*Saved entries*.
'''

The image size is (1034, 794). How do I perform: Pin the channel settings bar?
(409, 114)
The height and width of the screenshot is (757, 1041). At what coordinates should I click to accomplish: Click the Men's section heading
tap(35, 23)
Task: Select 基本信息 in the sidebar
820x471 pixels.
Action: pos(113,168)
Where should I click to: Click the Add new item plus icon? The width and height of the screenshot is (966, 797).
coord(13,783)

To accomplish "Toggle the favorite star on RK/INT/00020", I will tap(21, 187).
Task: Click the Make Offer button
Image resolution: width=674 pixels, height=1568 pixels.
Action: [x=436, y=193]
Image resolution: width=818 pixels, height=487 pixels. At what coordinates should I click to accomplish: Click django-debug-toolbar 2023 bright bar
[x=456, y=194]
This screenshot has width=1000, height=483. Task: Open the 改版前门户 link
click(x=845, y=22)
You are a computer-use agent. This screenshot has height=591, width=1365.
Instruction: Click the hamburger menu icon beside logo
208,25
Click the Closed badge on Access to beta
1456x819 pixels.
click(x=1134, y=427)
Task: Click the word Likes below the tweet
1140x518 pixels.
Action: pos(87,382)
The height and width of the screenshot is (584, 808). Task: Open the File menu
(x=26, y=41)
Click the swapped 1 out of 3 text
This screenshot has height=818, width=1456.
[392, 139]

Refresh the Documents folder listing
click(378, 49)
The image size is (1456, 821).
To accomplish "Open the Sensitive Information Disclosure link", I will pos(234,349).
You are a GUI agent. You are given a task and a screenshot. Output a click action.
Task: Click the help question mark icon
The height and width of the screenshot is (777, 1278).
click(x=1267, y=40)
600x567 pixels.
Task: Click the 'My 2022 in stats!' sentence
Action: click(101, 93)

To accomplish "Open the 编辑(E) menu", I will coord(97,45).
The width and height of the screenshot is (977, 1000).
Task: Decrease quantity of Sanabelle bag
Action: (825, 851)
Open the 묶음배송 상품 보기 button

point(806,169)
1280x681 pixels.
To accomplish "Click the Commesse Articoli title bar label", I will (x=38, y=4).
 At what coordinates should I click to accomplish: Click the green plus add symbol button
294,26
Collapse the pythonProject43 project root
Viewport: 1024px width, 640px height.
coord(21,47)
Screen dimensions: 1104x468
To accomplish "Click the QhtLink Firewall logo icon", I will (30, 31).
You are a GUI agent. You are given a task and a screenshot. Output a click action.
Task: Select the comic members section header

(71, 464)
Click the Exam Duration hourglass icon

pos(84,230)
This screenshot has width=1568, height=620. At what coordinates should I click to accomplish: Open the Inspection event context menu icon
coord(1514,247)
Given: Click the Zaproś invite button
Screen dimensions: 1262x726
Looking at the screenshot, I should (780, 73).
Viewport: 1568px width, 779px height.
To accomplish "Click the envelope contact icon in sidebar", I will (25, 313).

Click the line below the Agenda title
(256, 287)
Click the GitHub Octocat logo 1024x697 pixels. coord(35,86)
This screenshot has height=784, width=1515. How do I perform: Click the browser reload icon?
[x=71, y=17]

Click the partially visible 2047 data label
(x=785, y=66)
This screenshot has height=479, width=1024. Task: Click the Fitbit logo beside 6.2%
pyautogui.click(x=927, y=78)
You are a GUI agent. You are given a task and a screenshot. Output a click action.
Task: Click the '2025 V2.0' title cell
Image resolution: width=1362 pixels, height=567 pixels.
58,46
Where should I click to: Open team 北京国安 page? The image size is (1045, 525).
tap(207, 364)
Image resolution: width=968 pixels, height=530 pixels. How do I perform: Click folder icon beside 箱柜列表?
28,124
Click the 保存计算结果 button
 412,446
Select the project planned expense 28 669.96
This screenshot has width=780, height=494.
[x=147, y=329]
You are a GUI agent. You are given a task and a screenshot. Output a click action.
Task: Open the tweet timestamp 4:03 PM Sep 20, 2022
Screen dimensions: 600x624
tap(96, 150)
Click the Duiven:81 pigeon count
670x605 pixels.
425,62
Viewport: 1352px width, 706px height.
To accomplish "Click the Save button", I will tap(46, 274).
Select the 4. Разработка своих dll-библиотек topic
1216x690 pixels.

'''

*Problem statement*.
Return every record exactly as it was given.

*Task answer*.
The image size is (1034, 794). How do I perform: Pin the channel settings bar?
(409, 114)
The height and width of the screenshot is (757, 1041). At what coordinates should I click to accomplish: Click the Men's section heading
tap(35, 23)
Task: Select 基本信息 in the sidebar
820x471 pixels.
Action: pos(113,168)
Where should I click to: Click the Add new item plus icon? The width and height of the screenshot is (966, 797).
coord(13,783)

To accomplish "Toggle the favorite star on RK/INT/00020", I will tap(21, 187).
Task: Click the Make Offer button
Image resolution: width=674 pixels, height=1568 pixels.
Action: [x=436, y=193]
Image resolution: width=818 pixels, height=487 pixels. At what coordinates should I click to accomplish: Click django-debug-toolbar 2023 bright bar
[x=456, y=194]
This screenshot has width=1000, height=483. Task: Open the 改版前门户 link
click(x=845, y=22)
You are a computer-use agent. This screenshot has height=591, width=1365.
Instruction: Click the hamburger menu icon beside logo
208,25
Click the Closed badge on Access to beta
1456x819 pixels.
click(x=1134, y=427)
Task: Click the word Likes below the tweet
1140x518 pixels.
Action: pos(87,382)
The height and width of the screenshot is (584, 808). Task: Open the File menu
(x=26, y=41)
Click the swapped 1 out of 3 text
This screenshot has height=818, width=1456.
[392, 139]

Refresh the Documents folder listing
click(378, 49)
The image size is (1456, 821).
To accomplish "Open the Sensitive Information Disclosure link", I will pos(234,349).
You are a GUI agent. You are given a task and a screenshot. Output a click action.
Task: Click the help question mark icon
The height and width of the screenshot is (777, 1278).
click(x=1267, y=40)
600x567 pixels.
Task: Click the 'My 2022 in stats!' sentence
Action: click(101, 93)

To accomplish "Open the 编辑(E) menu", I will coord(97,45).
The width and height of the screenshot is (977, 1000).
Task: Decrease quantity of Sanabelle bag
Action: (825, 851)
Open the 묶음배송 상품 보기 button

point(806,169)
1280x681 pixels.
To accomplish "Click the Commesse Articoli title bar label", I will (x=38, y=4).
 At what coordinates should I click to accomplish: Click the green plus add symbol button
294,26
Collapse the pythonProject43 project root
Viewport: 1024px width, 640px height.
coord(21,47)
Screen dimensions: 1104x468
To accomplish "Click the QhtLink Firewall logo icon", I will (30, 31).
You are a GUI agent. You are given a task and a screenshot. Output a click action.
Task: Select the comic members section header

(71, 464)
Click the Exam Duration hourglass icon

pos(84,230)
This screenshot has width=1568, height=620. At what coordinates should I click to accomplish: Open the Inspection event context menu icon
coord(1514,247)
Given: Click the Zaproś invite button
Screen dimensions: 1262x726
Looking at the screenshot, I should (780, 73).
Viewport: 1568px width, 779px height.
To accomplish "Click the envelope contact icon in sidebar", I will (25, 313).

Click the line below the Agenda title
(256, 287)
Click the GitHub Octocat logo 1024x697 pixels. coord(35,86)
This screenshot has height=784, width=1515. How do I perform: Click the browser reload icon?
[x=71, y=17]

Click the partially visible 2047 data label
(x=785, y=66)
This screenshot has height=479, width=1024. Task: Click the Fitbit logo beside 6.2%
pyautogui.click(x=927, y=78)
You are a GUI agent. You are given a task and a screenshot. Output a click action.
Task: Click the '2025 V2.0' title cell
Image resolution: width=1362 pixels, height=567 pixels.
58,46
Where should I click to: Open team 北京国安 page? The image size is (1045, 525).
tap(207, 364)
Image resolution: width=968 pixels, height=530 pixels. How do I perform: Click folder icon beside 箱柜列表?
28,124
Click the 保存计算结果 button
 412,446
Select the project planned expense 28 669.96
This screenshot has width=780, height=494.
[x=147, y=329]
You are a GUI agent. You are given a task and a screenshot. Output a click action.
Task: Open the tweet timestamp 4:03 PM Sep 20, 2022
Screen dimensions: 600x624
tap(96, 150)
Click the Duiven:81 pigeon count
670x605 pixels.
425,62
Viewport: 1352px width, 706px height.
To accomplish "Click the Save button", I will tap(46, 274).
Select the 4. Разработка своих dll-библиотек topic
1216x690 pixels.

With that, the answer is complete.